Para volver a utilizar un término que empleó alguna vez el doctor Carlos Lleras Restrepo, el país está descuadernado y ahora, en medio de la campaña presidencial, el sector del denominado Pacto Histórico quiere agregar un factor más de desconcierto nacional con la propuesta de conseguir la aprobación de una Constituyente para modificar, sin explicar en qué consistirían las modificaciones, aspectos fundamentales de Carta de 1991, vigente, discutida y aprobada por cierto con participación activa de los voceros del M-19, a la cual se venía refiriendo en respaldo el actual presidente de la República, cuyo periodo de gobierno terminará en pocos días.
Colombia atraviesa por crisis profunda, azotada por la violencia, la corrupción, la pésima situación fiscal, la demagogia, la interinidad en el desempeño de personas no idóneas en muchos de los altos cargos públicos, de la incoherencia respecto de decisiones administrativas y, desde luego, con la aparición de divisiones peligrosas de diferente índole en numerosos sitios del territorio nacional.
Frente a ello lo primero, una vez elegido el próximo presidente, -que ojalá sea Paloma Valencia-, los miembros de partidos, de colectividades políticas, tienen que conseguir grandes acuerdos para solucionar problemas graves, como el de la Salud, o la urgencia de garantizar la vida, honra y bienes de los ciudadanos, sin proseguir los diálogos con grupos al margen de la ley que en lugar de la Paz Total producen el incremento del accionar de la subversión delictiva responsable de la comisión de delitos atroces contra la sociedad civil.

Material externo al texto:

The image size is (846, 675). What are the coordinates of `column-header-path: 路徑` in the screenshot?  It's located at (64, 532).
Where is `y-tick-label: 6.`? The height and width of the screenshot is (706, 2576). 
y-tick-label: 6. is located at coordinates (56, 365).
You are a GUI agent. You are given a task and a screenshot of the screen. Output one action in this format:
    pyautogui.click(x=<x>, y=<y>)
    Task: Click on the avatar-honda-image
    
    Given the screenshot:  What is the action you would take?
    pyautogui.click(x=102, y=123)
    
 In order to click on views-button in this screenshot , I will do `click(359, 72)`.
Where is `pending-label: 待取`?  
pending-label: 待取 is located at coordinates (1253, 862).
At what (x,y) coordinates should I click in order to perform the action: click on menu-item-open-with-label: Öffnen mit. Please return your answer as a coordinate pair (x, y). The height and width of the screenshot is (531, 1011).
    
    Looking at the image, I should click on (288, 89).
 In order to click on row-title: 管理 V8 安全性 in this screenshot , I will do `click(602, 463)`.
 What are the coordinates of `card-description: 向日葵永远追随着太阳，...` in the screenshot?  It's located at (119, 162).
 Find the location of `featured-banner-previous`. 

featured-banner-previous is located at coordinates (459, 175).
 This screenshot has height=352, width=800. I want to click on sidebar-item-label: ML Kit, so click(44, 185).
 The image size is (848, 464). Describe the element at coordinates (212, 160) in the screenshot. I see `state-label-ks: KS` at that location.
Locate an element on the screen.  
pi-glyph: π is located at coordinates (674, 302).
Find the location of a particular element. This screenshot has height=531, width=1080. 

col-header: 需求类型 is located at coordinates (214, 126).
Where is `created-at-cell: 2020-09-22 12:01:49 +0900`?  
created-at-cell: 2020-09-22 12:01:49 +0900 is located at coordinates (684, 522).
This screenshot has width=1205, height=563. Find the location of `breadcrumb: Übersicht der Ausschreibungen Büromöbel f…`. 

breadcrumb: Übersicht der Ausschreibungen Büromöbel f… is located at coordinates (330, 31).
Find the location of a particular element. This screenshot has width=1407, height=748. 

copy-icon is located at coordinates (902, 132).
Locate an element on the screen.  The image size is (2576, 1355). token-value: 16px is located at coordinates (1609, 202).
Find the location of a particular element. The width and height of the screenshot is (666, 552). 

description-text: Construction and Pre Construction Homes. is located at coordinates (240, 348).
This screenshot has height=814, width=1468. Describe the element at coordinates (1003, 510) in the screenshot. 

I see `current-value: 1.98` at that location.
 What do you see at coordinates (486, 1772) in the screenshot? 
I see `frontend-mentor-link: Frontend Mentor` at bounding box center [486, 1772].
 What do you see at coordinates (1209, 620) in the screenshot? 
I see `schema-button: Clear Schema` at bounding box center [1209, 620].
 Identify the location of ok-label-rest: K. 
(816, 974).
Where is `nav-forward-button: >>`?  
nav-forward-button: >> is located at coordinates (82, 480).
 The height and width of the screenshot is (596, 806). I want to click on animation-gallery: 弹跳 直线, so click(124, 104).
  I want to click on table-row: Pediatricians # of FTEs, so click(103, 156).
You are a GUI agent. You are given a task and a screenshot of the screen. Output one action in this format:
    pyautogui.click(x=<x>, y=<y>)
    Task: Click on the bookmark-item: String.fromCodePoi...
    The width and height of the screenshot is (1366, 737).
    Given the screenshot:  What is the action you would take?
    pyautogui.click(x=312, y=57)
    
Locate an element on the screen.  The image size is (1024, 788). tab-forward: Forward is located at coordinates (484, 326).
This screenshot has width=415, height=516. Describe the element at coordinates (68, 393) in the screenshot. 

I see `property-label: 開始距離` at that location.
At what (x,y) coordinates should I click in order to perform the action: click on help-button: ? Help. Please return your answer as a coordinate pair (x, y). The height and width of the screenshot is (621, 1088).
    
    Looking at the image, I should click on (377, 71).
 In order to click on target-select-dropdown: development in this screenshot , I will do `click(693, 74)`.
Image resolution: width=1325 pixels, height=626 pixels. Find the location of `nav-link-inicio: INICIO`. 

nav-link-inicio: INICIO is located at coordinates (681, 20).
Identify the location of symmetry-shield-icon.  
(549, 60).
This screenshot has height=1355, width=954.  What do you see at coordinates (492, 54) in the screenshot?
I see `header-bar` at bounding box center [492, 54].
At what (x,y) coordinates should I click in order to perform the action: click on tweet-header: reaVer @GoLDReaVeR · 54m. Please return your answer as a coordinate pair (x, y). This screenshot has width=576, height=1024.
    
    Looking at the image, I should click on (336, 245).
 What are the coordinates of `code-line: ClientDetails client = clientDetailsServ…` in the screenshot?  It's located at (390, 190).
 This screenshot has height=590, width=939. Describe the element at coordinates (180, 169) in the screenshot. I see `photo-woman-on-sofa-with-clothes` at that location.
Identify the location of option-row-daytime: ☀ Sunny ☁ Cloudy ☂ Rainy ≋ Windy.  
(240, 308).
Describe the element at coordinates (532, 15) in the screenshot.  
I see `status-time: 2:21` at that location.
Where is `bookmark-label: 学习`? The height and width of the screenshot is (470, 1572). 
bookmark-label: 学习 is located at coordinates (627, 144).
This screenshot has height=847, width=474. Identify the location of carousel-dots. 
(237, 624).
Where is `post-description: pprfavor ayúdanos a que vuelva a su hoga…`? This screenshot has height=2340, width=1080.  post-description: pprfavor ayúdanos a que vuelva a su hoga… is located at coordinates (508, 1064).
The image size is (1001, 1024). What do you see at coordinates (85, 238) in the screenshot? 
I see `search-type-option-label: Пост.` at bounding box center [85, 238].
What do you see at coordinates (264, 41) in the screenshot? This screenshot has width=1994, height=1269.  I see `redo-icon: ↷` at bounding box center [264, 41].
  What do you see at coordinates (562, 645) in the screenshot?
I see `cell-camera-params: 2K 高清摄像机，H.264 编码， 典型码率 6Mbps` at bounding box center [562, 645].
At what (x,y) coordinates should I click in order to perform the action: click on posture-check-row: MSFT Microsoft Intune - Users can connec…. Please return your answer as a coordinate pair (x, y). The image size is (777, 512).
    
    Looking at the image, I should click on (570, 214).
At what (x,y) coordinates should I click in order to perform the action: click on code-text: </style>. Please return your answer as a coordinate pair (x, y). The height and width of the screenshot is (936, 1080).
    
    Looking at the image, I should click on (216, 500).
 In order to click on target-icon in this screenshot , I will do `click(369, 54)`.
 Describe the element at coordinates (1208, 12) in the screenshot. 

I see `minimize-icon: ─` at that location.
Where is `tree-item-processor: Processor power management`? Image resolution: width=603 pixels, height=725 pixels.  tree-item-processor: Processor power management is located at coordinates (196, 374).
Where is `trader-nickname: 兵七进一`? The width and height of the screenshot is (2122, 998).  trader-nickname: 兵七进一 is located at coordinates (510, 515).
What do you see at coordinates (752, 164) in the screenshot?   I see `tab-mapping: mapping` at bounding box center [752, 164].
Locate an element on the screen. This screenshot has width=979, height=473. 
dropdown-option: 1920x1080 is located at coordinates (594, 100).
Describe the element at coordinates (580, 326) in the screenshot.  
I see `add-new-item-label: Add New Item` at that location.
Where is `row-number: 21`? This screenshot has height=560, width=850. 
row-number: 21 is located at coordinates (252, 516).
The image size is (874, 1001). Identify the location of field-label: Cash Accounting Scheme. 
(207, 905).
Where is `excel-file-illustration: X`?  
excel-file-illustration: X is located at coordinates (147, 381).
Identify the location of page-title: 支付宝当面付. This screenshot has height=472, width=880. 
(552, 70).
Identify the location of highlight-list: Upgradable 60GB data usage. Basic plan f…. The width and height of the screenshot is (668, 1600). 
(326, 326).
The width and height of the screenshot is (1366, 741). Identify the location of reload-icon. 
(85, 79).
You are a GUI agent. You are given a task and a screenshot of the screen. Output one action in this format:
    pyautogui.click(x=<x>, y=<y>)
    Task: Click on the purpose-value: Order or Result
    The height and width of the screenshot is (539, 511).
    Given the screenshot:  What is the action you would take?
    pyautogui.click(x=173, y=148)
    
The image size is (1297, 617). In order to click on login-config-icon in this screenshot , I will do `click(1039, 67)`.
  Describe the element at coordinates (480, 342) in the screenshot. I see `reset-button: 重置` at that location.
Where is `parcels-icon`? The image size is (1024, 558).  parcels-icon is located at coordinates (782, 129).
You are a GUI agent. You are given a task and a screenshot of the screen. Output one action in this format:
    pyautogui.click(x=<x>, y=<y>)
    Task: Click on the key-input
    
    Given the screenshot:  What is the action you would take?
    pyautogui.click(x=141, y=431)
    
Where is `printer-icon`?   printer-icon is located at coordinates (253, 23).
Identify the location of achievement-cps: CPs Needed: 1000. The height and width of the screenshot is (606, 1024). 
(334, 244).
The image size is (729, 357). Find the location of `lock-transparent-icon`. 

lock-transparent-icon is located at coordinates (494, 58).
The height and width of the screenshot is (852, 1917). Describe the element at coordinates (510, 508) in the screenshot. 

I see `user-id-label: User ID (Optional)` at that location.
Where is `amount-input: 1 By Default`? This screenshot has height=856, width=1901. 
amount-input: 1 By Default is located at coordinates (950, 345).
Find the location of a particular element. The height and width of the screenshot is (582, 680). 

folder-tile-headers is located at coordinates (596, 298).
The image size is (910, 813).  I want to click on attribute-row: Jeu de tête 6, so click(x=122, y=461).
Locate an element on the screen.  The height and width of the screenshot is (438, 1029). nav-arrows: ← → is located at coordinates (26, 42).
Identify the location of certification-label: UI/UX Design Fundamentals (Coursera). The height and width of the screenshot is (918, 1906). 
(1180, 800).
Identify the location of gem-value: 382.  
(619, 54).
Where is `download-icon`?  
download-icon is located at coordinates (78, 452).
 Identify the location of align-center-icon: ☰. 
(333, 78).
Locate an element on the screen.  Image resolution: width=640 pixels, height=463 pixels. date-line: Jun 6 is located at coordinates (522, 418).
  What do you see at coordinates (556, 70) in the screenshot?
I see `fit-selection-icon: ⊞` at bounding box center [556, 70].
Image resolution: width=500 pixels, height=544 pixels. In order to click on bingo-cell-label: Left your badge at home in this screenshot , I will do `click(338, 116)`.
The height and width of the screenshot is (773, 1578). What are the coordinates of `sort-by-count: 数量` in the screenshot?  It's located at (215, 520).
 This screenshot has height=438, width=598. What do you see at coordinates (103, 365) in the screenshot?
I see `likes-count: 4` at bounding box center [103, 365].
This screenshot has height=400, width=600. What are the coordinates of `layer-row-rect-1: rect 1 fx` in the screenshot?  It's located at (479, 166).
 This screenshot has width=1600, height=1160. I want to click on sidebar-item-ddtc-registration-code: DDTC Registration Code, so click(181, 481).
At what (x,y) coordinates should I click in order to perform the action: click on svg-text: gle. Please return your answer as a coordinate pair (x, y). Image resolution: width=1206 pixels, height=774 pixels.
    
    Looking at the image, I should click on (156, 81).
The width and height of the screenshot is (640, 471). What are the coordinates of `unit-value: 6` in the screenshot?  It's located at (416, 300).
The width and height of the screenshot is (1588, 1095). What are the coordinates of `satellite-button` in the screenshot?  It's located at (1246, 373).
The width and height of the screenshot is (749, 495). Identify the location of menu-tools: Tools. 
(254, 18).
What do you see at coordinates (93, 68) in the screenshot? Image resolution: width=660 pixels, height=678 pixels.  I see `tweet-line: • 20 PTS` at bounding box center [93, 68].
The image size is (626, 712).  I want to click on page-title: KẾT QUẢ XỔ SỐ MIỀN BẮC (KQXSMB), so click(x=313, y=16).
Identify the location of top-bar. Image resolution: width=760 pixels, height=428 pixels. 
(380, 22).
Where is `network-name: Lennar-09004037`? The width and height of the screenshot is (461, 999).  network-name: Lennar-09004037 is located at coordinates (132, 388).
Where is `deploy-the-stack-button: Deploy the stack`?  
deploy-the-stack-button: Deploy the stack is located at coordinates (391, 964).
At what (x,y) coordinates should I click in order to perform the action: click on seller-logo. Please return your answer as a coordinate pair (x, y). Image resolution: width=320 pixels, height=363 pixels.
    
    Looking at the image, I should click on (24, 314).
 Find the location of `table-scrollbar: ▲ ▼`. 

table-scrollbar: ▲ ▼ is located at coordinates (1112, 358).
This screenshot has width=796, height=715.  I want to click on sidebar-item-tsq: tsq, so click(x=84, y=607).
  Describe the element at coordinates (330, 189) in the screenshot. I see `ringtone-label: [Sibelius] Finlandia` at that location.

La tendencia a presumir que en los próximos años será un hecho la proliferación de divisiones debe conjurarse porque con independencia de que exista oposición es fundamental preservar la unidad nacional, evitando inclusive la aparición de movimientos que proclaman separaciones territoriales con el argumento de superar el centralismo y la falta de programas efectivos en beneficio de las regiones.
En una democracia hay opiniones diversas, la libertad de expresión cuenta y la opinión pública se pronuncia, pero en un planeta recalentado, con deterioro del medio ambiente, todavía sin haber encontrado la sustitución de la exploración y explotación de combustibles fósiles, crear roces inconsecuentes y deteriorar las labores de cubrimiento de necesidades de los habitantes de Colombia pregonando la destrucción de una civilización que no concluirá todavía su papel en el planeta, corresponde solamente a la incapacidad de dirigentes que no han sido capaces de desempeñar bien su actividad política, empeñados en aumentar enfrentamientos de clase en forma desorbitada y anacrónica.
Confiamos en que el actual proceso electoral concluya de manera positiva, en que los senadores y representantes recientemente elegidos trabajarán por la Nación bien y a tiempo y en que enterraremos cualquier intento de confusión que se presentaría con el curso de creación y votación inoportuna de la mentada Constituyente. Lo que falta es la sugerencia de utilizar la Inteligencia Artificial para reformar la Constitución. Unidad Nacional sí, embeleco de Constituyente No.